Interesting patients this week: A 28-year-old male gun shot wound victim with a fractured tibia. According to the social work eval, he has 7 children by 4 women. Nice as could be though. A baby born at 23 weeks gestation on bipap who desats and brady's every five minutes. For this I learned how to use the bag and mask, just in case. I have never seen such a little person (1 and a half pounds) with such a big personality! Her miniature little hands always flailing when you do something she doesn't like... so cute, so tiny, so sad. And finally, a 70-year-old male below-the-knee amputee back to have an above-the-knee amputation on the same leg, all because he didn't follow his diabetic regimen. Huge wound that totally dehisced on the stump, with a wound vac.

Monday, November 5, 2007

ready to NOT be a student

I'm really tired of being a student nurse. I don't want people following me, criticizing my every move, making me nervous, giving me extra work. I want to take good care of my patients. I will ask questions when I need to, seek out help when I need to. Nowadays my preceptors and instructors are just screwing things up for me and making it impossible to do my job.

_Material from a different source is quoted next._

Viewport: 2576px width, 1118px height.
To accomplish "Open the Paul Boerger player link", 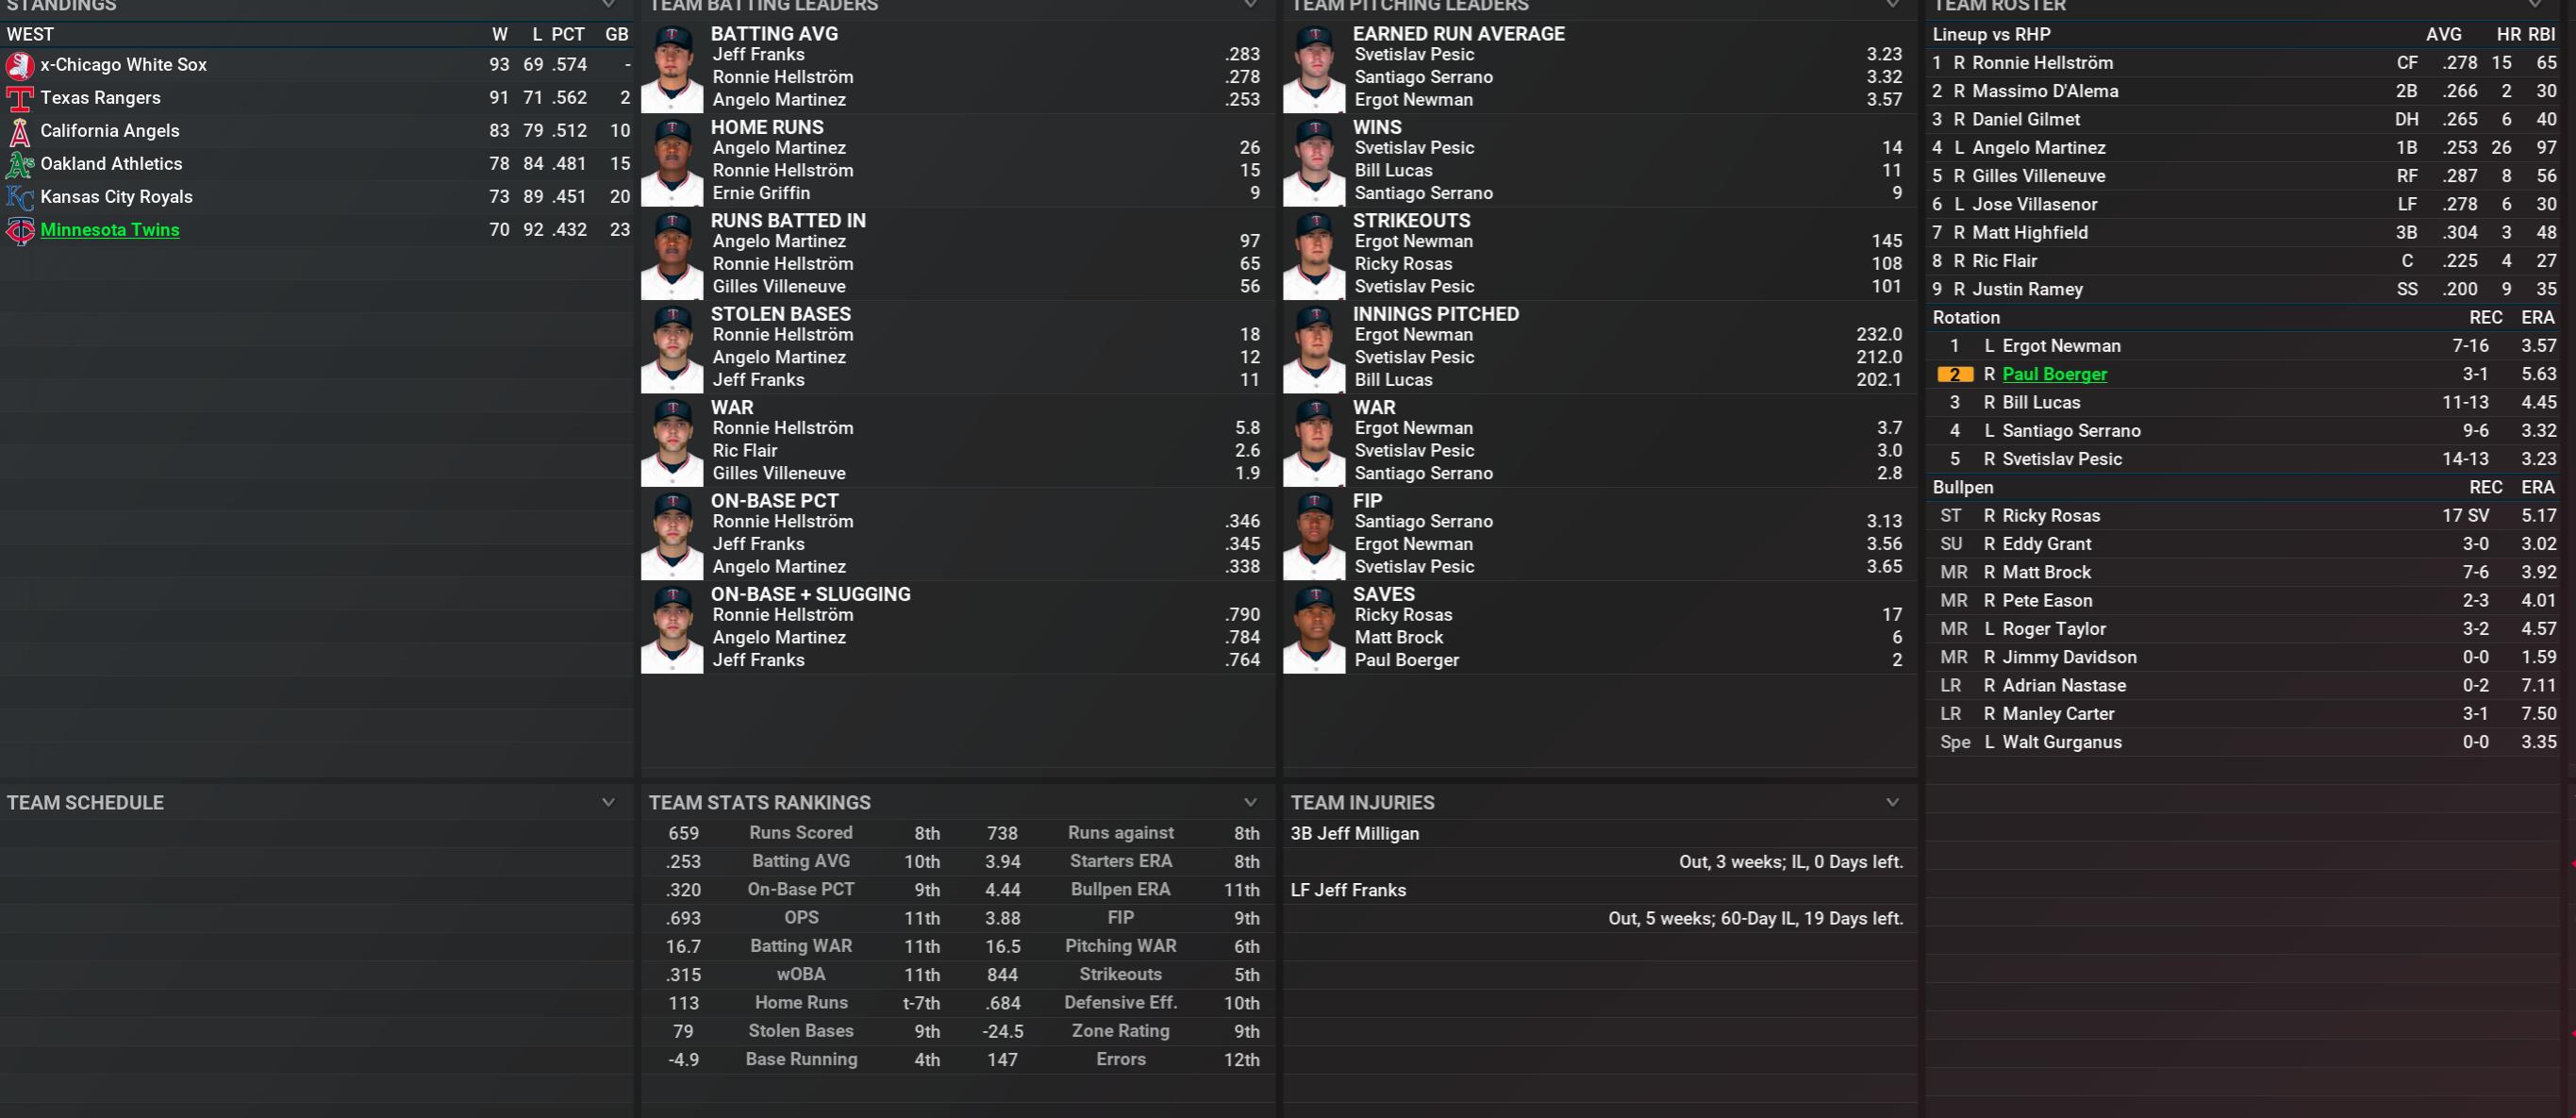I will (2054, 374).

By the way, my med-surg instructor is, as we speak, READING powerpoint slides to us. This is her way of lecturing? What a boring, stupid waste of my time. I can read. Powerpoint should be BANNED from the curriculum.

And my last complaint for the week, is that my preceptor in the NICU makes me crazy! She has me stocking and organizing drawers for hours. On top of that, when I asked her if I could do a heel stick, she said 'no'. Then when I asked if I could have my own patient next time, with supervision, she said 'no' again. No??? This is supposedly my shot at being a real nurse with supervision! And she's making me stock carts! I was so mad, I can't even tell you. When she would ask me to do something, she never explained what she meant. She would document vitals and do all kinds of things without even telling me she'd done them, so I'd go to do it and it would already be done. So frustrating. I just want to quit that clinical, even though I love NICU nursing. A different, younger nurse helped me with some paperwork, and she was so good at helping me, and explaining things.

Ugh, I'm so ready to be done with all of this. Only my essentials class seems like an actual contribution to my education.